O FIM - DTRL

Tarde demais. Eu tive todo o tempo do mundo pra evitar este momento, e mesmo assim não consegui.

O mundo havia se tornado um caos e agora tinha se perdido. Países deixaram de existir e deram lugar a enormes desertos. O que restou é fruto de conquistas duvidosas.

Não existe um governo. O exército não passava de uma lembrança. A guerra por água devastou continentes. Nem mesmo o promissor programa espacial conseguiu salvar o mundo de seu destino cruel.
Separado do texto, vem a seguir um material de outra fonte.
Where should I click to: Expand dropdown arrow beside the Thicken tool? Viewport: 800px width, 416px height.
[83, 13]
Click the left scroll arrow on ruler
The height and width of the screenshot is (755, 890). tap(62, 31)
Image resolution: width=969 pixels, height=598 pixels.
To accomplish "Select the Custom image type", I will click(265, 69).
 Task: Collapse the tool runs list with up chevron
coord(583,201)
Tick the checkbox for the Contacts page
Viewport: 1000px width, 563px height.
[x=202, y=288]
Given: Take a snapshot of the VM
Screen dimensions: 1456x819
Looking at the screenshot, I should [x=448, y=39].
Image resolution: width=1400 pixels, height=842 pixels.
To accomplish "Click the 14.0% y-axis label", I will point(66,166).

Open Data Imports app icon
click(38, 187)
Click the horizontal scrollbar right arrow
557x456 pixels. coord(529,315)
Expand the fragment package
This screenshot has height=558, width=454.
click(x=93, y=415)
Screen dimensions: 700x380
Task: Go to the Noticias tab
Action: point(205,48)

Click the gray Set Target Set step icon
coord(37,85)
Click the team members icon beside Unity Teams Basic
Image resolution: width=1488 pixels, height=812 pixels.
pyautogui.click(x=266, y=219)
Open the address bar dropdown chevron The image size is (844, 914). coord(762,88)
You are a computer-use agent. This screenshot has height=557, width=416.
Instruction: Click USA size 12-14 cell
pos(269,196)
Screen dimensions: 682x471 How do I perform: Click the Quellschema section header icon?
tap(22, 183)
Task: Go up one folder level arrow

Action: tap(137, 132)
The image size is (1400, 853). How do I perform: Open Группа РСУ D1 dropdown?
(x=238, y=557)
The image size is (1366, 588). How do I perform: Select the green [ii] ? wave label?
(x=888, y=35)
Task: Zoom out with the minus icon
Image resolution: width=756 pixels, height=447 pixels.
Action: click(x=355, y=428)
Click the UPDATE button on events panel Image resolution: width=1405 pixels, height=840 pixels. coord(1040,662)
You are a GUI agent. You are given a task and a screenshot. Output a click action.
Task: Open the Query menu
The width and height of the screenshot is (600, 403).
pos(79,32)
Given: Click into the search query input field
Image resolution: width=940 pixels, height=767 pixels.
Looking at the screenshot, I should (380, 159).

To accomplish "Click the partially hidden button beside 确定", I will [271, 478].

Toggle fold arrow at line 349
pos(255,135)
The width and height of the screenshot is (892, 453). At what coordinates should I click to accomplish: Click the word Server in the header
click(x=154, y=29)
A água trazida da Lua era insuficiente, e a missão em pouco tempo foi considerada ineficaz e obsoleta. Revoltas populares se tornaram comuns e logo o transporte aéreo deixou de existir.

O já falido Direitos Humanos lutava somente por sua sobrevivência, buscando garantir a seus próprios membros os direitos básicos de alimentação.

As ruas estavam tomadas pela violência e não havia mais distinção entre o que era ou não crime. O mais forte sobrevivia.

Lembro-me de quando tive de matar meu cachorro. A carne dura retirada daquele corpo magro durou um dia. A fome era enorme e para piorar a situação já eram 08 meses sem chuva.

Pessoas morriam dentro de dutos de esgoto, bebendo a água suja que insistia em correr por eles, porém cada vez menos volumosa.

O cheiro da morte a principio era insuportável. Mas agora não. Os poucos que restaram estão acostumados. Já não há mais urubus voando no céu. Sinal de que a água realmente acabou.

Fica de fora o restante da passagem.